“I’ve brought it. Nineteen copybooks and a dozen blank ones, though it was so hard to make Delrio pack them up.”
“Hurrah for the new ones! We did so want some for the ‘Traveller’s Joy,’ the paper at Leukerbad was so bad. You should hear the verses the Doctor wrote on the mud baths. They are as stunning as ‘Fly Leaves.’ Mr. Editor, I say,” as Lord Fordham’s tall figure strode towards them, “she has brought out a dozen clean copybooks.
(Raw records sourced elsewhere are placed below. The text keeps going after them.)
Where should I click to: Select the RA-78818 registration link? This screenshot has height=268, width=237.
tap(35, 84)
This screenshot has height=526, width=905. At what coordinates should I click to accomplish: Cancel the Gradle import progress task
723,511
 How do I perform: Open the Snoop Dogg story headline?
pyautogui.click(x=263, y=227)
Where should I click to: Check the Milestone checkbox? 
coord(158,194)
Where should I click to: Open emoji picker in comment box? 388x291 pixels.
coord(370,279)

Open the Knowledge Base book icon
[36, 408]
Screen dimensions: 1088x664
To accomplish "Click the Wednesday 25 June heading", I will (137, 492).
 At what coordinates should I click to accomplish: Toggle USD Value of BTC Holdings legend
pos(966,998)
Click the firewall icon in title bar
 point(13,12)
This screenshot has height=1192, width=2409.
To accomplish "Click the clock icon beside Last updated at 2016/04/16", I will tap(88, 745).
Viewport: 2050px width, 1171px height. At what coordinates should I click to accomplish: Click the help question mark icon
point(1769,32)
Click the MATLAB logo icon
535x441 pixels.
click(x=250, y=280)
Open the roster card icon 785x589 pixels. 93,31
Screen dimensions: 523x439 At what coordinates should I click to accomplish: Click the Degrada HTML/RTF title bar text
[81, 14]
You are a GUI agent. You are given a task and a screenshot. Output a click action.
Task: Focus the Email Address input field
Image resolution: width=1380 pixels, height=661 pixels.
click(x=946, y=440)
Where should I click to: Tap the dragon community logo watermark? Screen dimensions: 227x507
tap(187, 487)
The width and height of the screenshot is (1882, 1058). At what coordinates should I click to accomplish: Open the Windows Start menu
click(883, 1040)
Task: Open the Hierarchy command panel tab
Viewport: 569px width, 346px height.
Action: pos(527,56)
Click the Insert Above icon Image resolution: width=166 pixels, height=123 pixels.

Isn’t that a joy for the ‘Joy’?”
“Had you no other intentions for them?” said Fordham, detecting something of disappointment in Babie’s face. “You surely were not going to write exercises in them?”
“Oh, no!” said Babie, “only—”
“She can’t mention it on Sunday,” said Armine, a little wickedly. “It’s a wonderful long story about the Crusaders.”
“And,” explained Babie, “our governess said we—that is I—thought of nothing else, and made the Lessons at Church and everything else apply to it, so she made me resolve to say nothing about it on Sunday.”
“And she has brought out nineteen copybooks full of it,” added Armine.
“Yes,” said Babie, “but the little speckled ones are very small, and have half the leaves torn out, and we used to write larger when we began. I think,” she added, with the humility of an aspirant contributor towards the editor of a popular magazine, “if Lord Fordham would be so kind as to look at it, Armie thought it might do what people call, I believe, supplying the serial element of fiction, and I should be happy to copy it out for each number, if I write well enough.”
The word “happy,” was so genuine, and the speech so comical, that the Editor had much ado to keep his countenance as he gave considerable hopes that the serial element should be thus supplied in the MS. magazine.
Meantime, the two mothers were walking about and resting together, keeping their young people in some degree in view, and discussing at first the subject most on their minds, their sons’ bodily health, and the past danger, for which Caroline found a deeply sympathetic listener, and one who took a hopeful view of Armine.